Jan Hesthaven
Jan Hesthaven
Biography
After receiving his PhD in 1995 from the Technical University of Denmark, Professor Hesthaven joined Brown University, USA where he became Professor of Applied Mathematics in 2005. In 2013 he joined EPFL as Chair of Computational Mathematics and Simulation Science and since 2017 as Dean of the School of Basic Sciences. His research interests focused on the development, analysis, and application of high-order accurate methods for the solution of complex time-dependent problems, often requiring high-performance computing. A particular focus of his research has been on the development of computational methods for problems of linear and non-linear wave problems and the development of reduced basis methods.
He has received several awards for both his research and his teaching, and has published 4 monographs and more than 125 research papers. He is on the editorial board of 8 journals and serves as Editor-in-Chief of SIAM J. Scientific Computing.
Parallel-in-Time Methods for Transport-Dominated Problems
In an attempt to overcome limits on strong scaling and take full advantage of large computing platforms,
there has been substantial research devoted to the development of parallel-in-time methods during the last decade. Among several techniques, the Parareal method has been the topic of substantial attention and
has been successfully applied to a range of different problems, including molecular dynamics and diffusion dominated problems.
However, the advances for transport dominated problems has been considerably slower with classic methods being plagued by stability problems or slow convergence.
We begin with a quick introduction to parallel-in-time methods and, in particular, the Parareal method and illustrate some of the successes and limitations of such methods. We then focus on transport dominated problems and discuss several past attempts that seek to enable the use of the Parareal method to accelerate the parallel solution of transport problems by overcoming what appears to be a stability problem. This leads to the initial conclusion that the quality of the coarse grid solver is particularly important for hyperbolic problems. As we shall demonstrate, such strategies can either be based on replacing the coarse solver or by carefully managing the work flow of the Parareal method in a general parallel environment to ensure a sufficiently accurate coarse solver while maintaining the potential for parallel speedup.

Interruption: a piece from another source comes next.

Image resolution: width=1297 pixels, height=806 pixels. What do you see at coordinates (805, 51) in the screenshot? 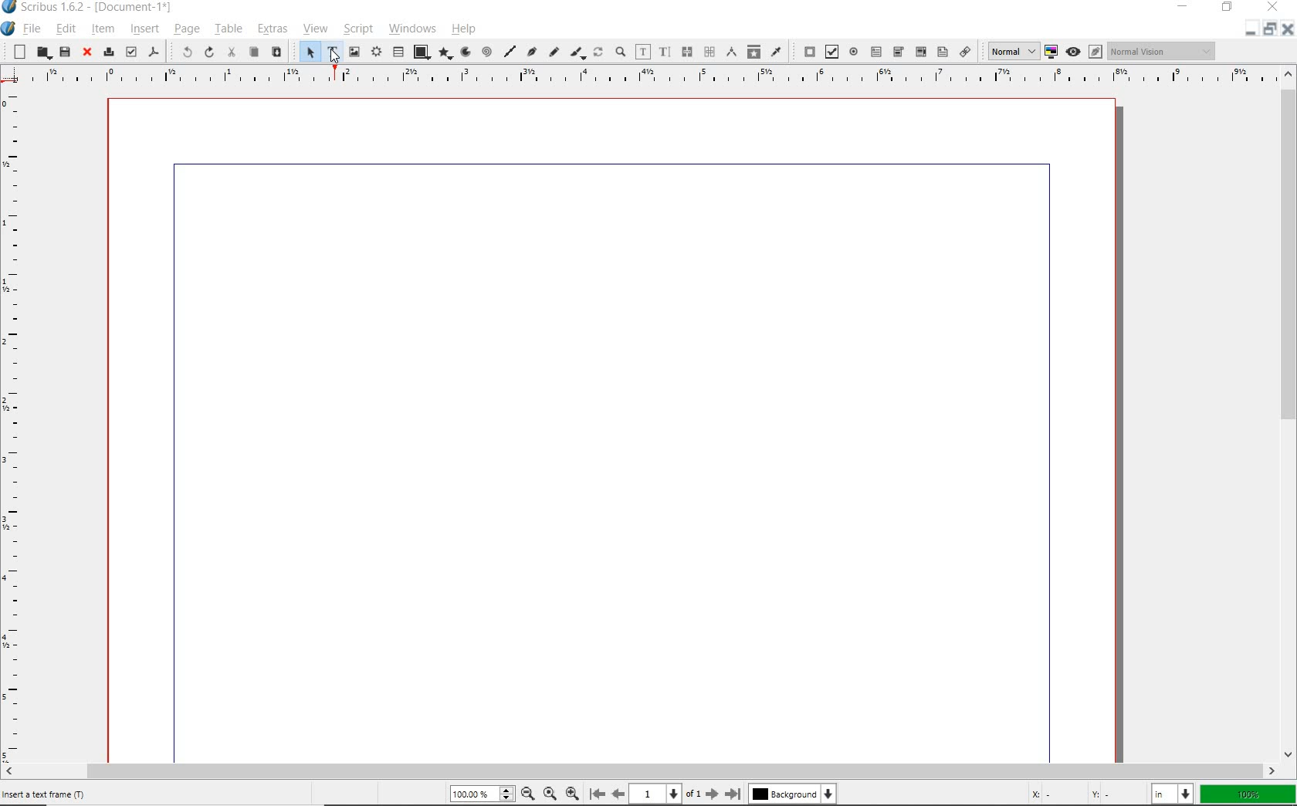
I see `pdf push button` at bounding box center [805, 51].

A second look at the Parareal algorithm reveals that the scheme primarily corrects for amplitude errors while phase errors, often dominating the solution of transport problems, remain essentially uncorrected. This supports the initial observation that an accurate coarse solver allows for rapid convergence as that introduces the required phase error corrections. The challenge remains that a phase accurate coarse solver is not likely to be achievable at low computational cost.

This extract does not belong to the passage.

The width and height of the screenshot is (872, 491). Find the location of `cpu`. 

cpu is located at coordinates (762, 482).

Based on this insight, we proposed a phase-corrected Parareal method and demonstrate that this converges substantially faster for purely hyperbolic problems and transport dominated problems without requiring the use of complex coarse solvers. It also offers a different and more general approach to formulate parallel-in-time methods based on assumptions on the error behavior.
We shall discuss the performance of these different approaches through a number of examples, including the demonstration of time-parallel efficiency exceeding 30\% for the fully parallel solution of nonlinear hyperbolic problems.